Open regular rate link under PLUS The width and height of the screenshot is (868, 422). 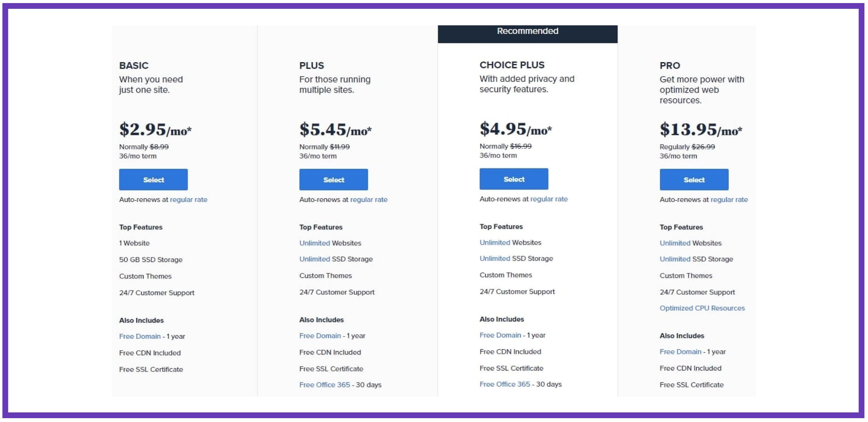tap(369, 199)
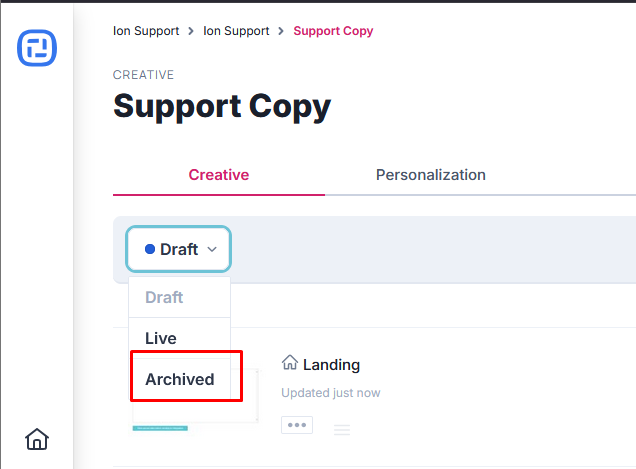Collapse the Draft status dropdown

click(178, 249)
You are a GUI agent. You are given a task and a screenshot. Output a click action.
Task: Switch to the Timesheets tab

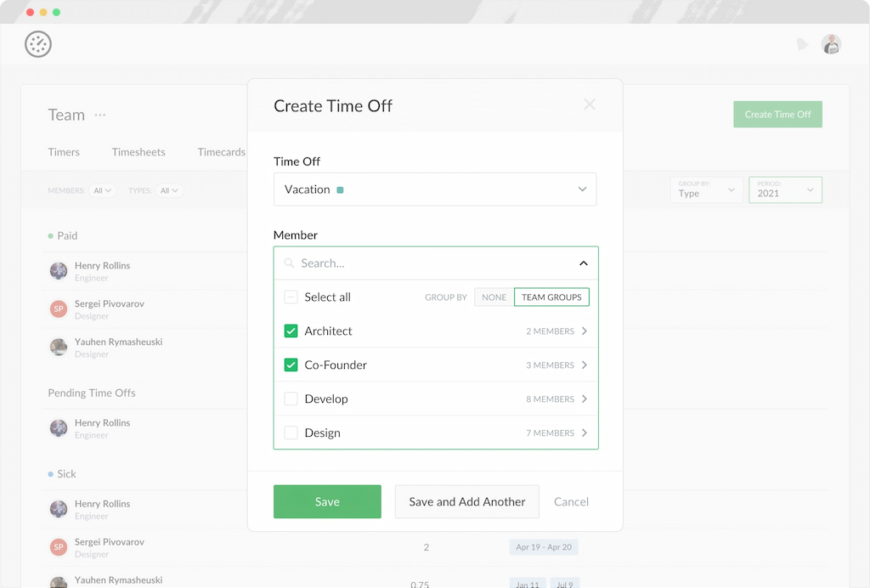click(x=138, y=151)
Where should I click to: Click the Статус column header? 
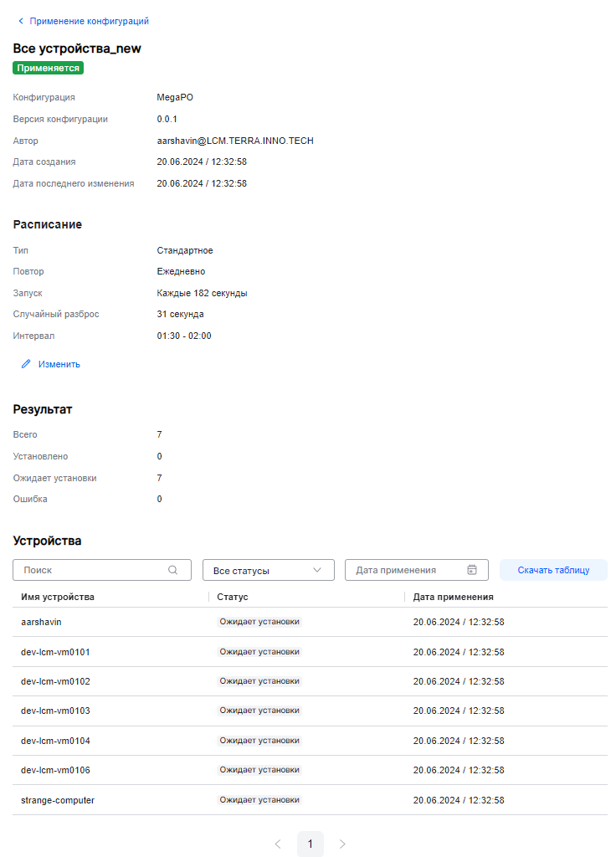click(x=233, y=597)
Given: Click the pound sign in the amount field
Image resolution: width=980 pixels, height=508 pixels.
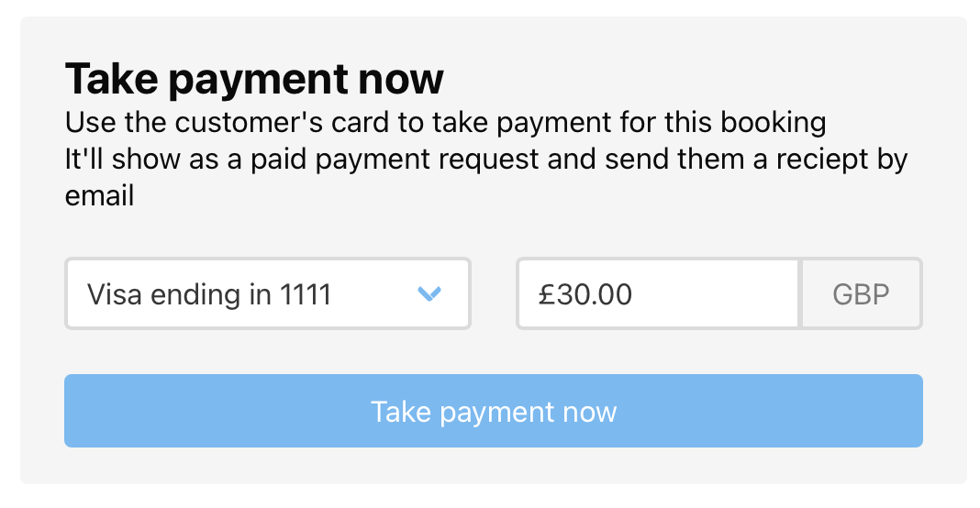Looking at the screenshot, I should 548,294.
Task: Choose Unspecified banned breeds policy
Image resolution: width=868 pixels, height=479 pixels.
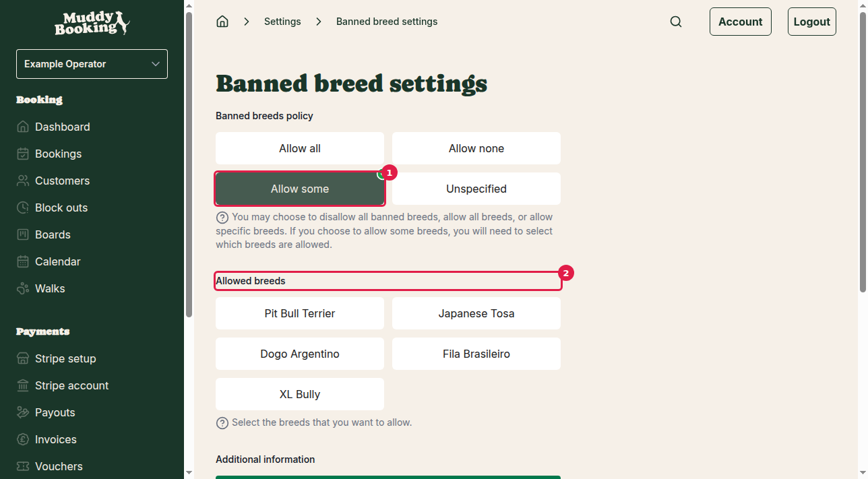Action: tap(476, 189)
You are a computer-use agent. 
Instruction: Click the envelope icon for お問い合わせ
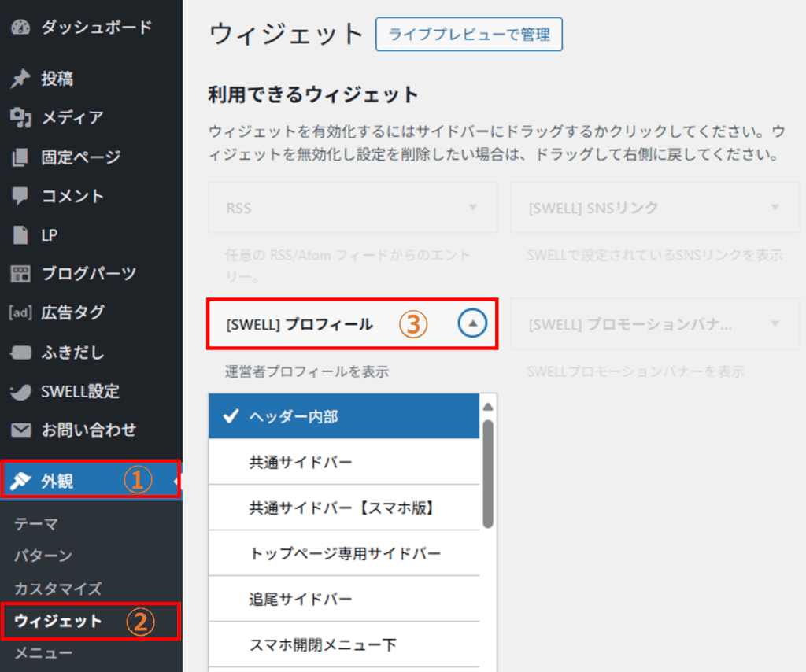pos(20,430)
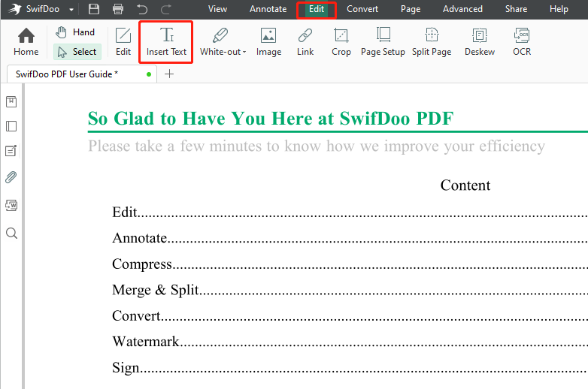The image size is (588, 389).
Task: Open the search panel in sidebar
Action: point(11,234)
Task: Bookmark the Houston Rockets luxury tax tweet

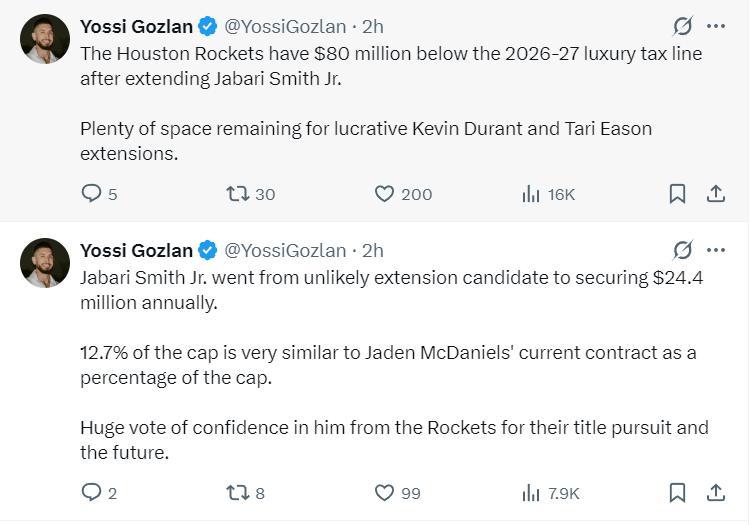Action: 677,194
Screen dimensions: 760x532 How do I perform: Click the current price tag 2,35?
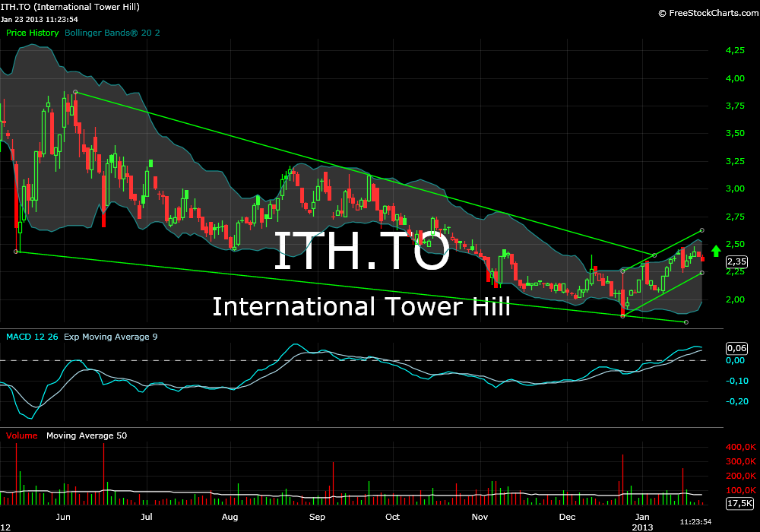[x=736, y=262]
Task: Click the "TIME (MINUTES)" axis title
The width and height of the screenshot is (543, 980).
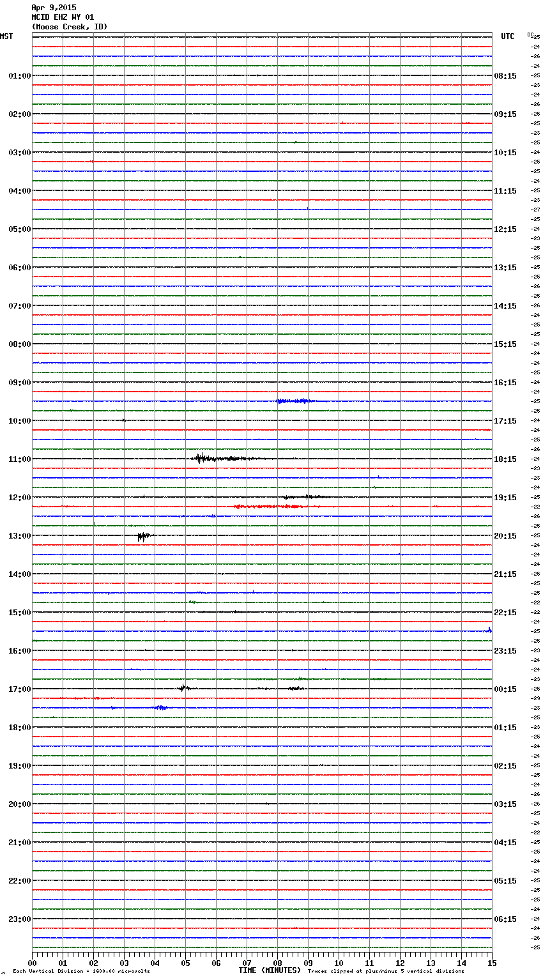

= Directions =
Reproduce exactly, and only, the lines that begin at the one containing "Given: Click the" and end with the final line of the data, both included, while omitting every picture.

= Exercise answer =
Given: Click the pound sign in the amount field
Image resolution: width=980 pixels, height=508 pixels.
Looking at the screenshot, I should 548,294.
Task: Choose Unspecified banned breeds policy
Image resolution: width=868 pixels, height=479 pixels.
Action: tap(476, 189)
You are a computer-use agent. 
Instruction: Click the envelope icon for お問い合わせ
pos(20,430)
The image size is (588, 389).
Task: Open the search panel in sidebar
Action: point(11,234)
Task: Bookmark the Houston Rockets luxury tax tweet

Action: 677,194
Screen dimensions: 760x532 How do I perform: Click the current price tag 2,35?
[x=736, y=262]
Task: Click the "TIME (MINUTES)" axis title
The width and height of the screenshot is (543, 980).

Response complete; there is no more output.